Well, at least for the moment.

Overshadowed by another Red Sox loss, David Ortiz still again proved himself to be Boston’s offensive backbone, even as his team finished a free-falling homestand with a 4-3 defeat.

A solo blast in the fourth inning, his team-high 14th homer this season, broke a 1-1 tie against Nationals starter Jordan Zimmermann and continued a career year for Ortiz, more than justifying that offseason arbitration deal that made him the league’s highest-paid designated hitter.

Ortiz finished a triple short of the cycle - please, hold back the laughs; he does have at least one three-bagger in 12 straight seasons - and was nearly the hero twice when the lead kept yo-yoing away from the Sox, ultimately settling on Washington’s side.

Leading off the fourth, Ortiz took called strikes on an 87-mile-per-hour slider and 79-m.p.h. curveball. A 94-m.p.h. fastball missed the zone. Ortiz then deposited the ensuing offering, a heater left up, into the Washington bullpen, 390 feet away.

Finishing 3 for 4, Ortiz was one of the few Sox bright spots as they got swept by the National League East-leading Nationals at Fenway. The Sox head into a six-game trip having lost six of seven.

Leading off the second, Ortiz legged out a double to left-center, though an accurate throw from left fielder Tyler Moore might have nailed him. Not that Ortiz would ever admit it.

“What do you want me to tell you about it?’’ Ortiz deadpanned. “It was a rocket. I still got it. My problem is I need to hit the brakes.’’

Ortiz represented the go-ahead run in the eighth when he smoked a 3-and-1 fastball to right field off Tom Gorzelanny. Ortiz thought better of trying to stretch it into a double, and scampered safely back to first.

“We had a lefty pitching with a lot of righties coming up. It was a tie game, I didn’t want to screw that up. I’m going to stay,’’ Ortiz said. “I probably could have made it, especially with the throw. The throw was to the cutoff man, not to the bag.’’

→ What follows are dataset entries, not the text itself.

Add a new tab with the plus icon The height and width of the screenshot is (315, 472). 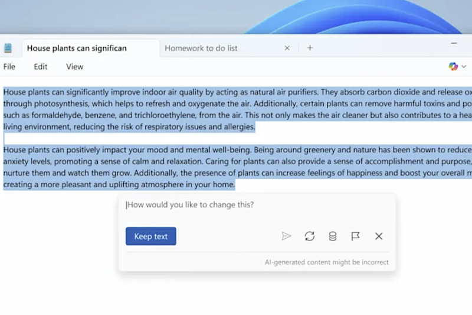point(310,48)
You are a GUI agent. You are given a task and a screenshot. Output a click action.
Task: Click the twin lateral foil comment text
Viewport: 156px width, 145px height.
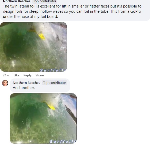pos(72,11)
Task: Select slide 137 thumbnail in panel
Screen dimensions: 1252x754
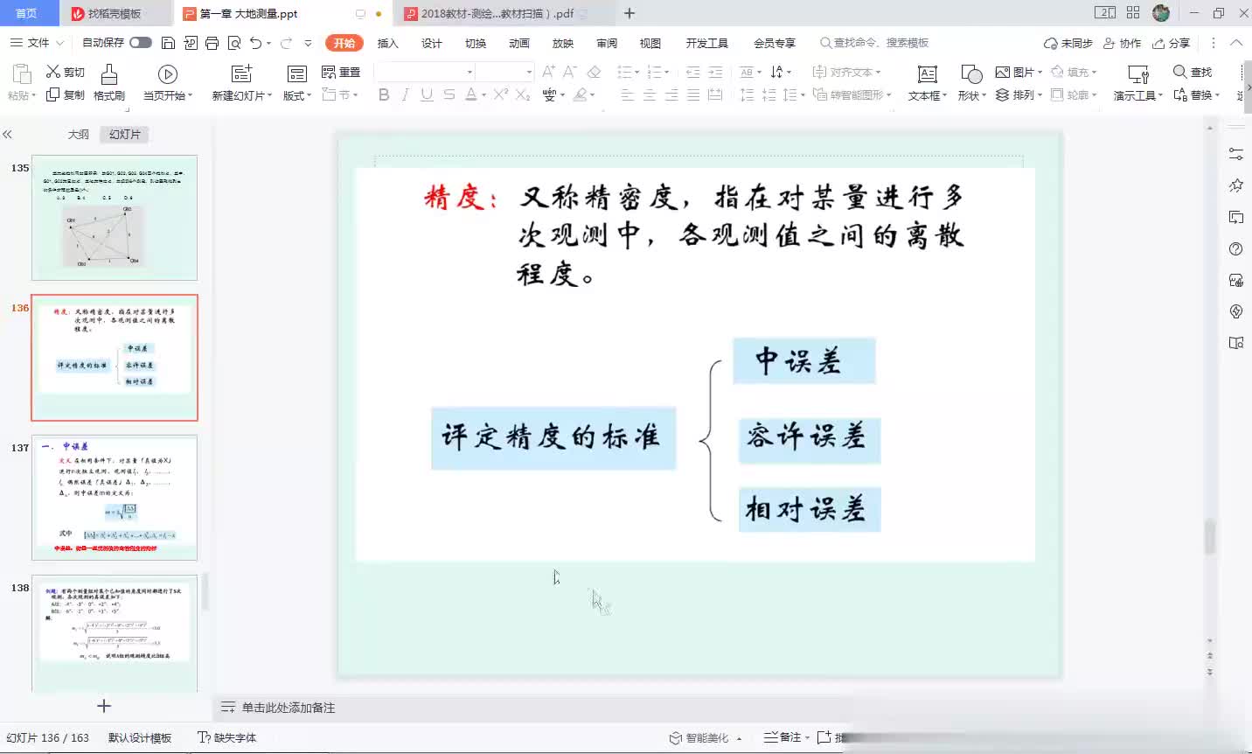Action: pos(115,497)
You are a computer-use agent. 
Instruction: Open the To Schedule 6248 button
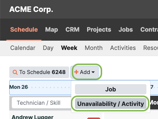click(x=39, y=72)
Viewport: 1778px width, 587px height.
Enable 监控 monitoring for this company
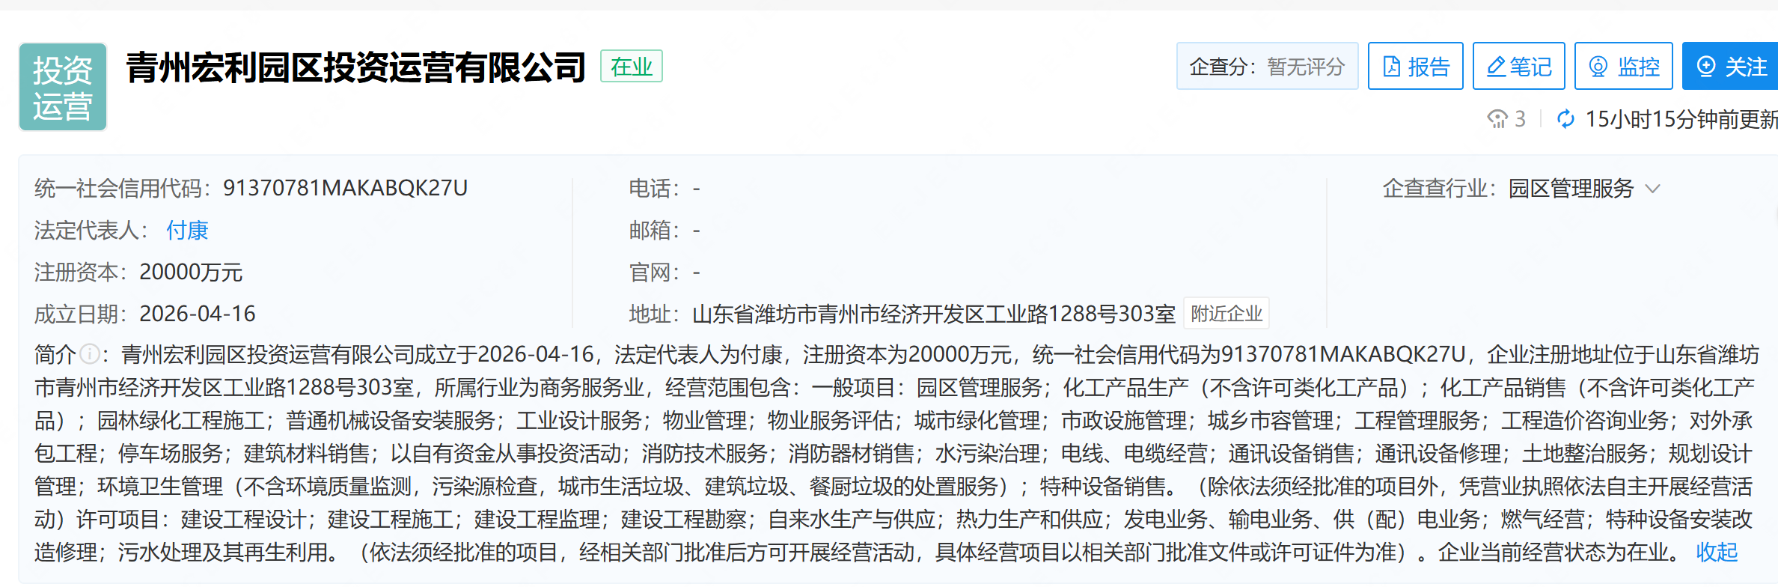[x=1623, y=67]
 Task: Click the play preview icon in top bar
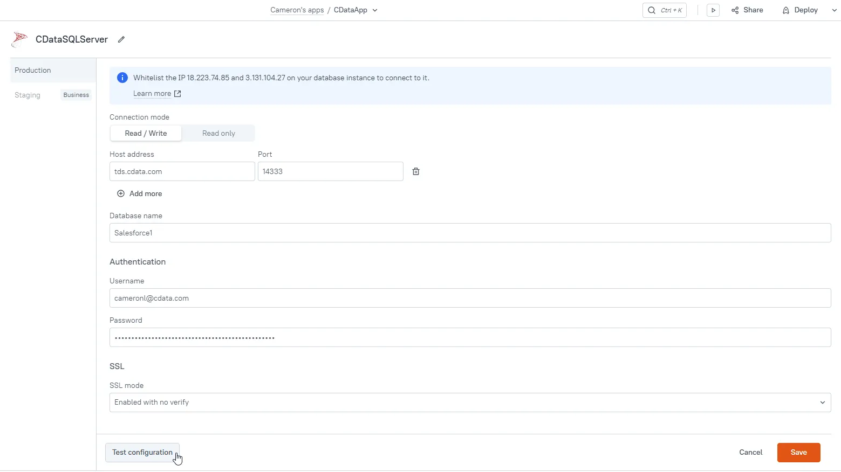pos(713,10)
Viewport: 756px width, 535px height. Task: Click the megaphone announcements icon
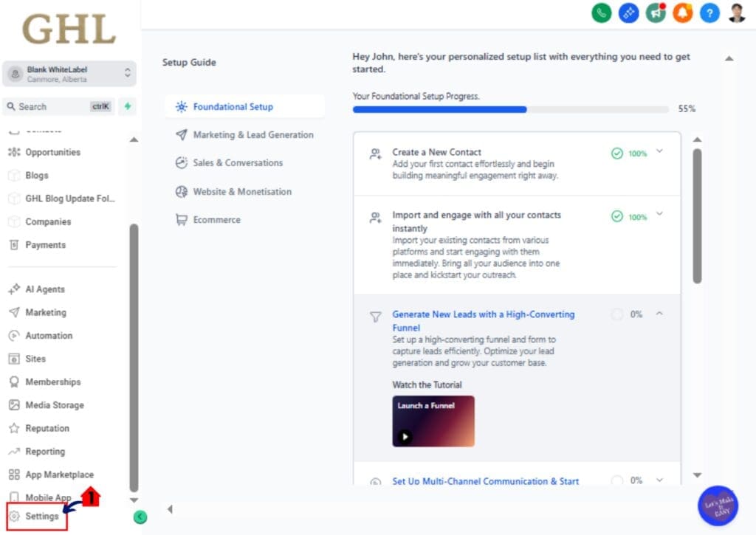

Newfound speed notwithstanding, Ortiz leads the Sox in runs (40), hits (69), homers (14), RBIs (38), walks (31), and OPS (.976). He also is tied for second in the AL with 20 doubles, trailing only teammate Adrian Gonzalez. Plus, his strikeout rate is the lowest it has ever been.

“He’s one of the best in the game,’’ third baseman Will Middlebrooks said. “He helps us win every day, it seems like. It’s good to have him out there. He’s a heck of a hitter and he’s just going to pound it.’’

Ortiz nearly single-handedly kept the Sox afloat in April, hitting .405 with 6 homers, 20 RBIs, and a 1.184 OPS.

“David’s swinging the heck out of the bat,’’ manager Bobby Valentine said. “He’s been a very consistent offensive force for us. He’s been playing like an All-Star.’’

According to results released last Tuesday, Ortiz is the leading AL vote-getter at DH for the All-Star Game. The selection would be his eighth.

The 36-year-old also has served as an available resource for younger teammates.

“He’s just available to us,’’ Middlebrooks said. “That’s pretty much all we can ask. He treats me just like I’ve been here for 10 years. It’s comforting to know you have someone like that who you can go to and ask anything.’’

But Ortiz’s homer Sunday was his first since June 1, and he entered just 5 for 28 this month, which saw his average drop from .323 at the start of June to .300. His 3-for-4 day brought it back up to .308.

“I’ve been a little quiet lately,’’ he said. “But it’s good to bounce back. Try to have a good road trip.’’

Alex Prewitt can be reached at aprewitt@globe.com. Follow him on Twitter @alex_prewitt.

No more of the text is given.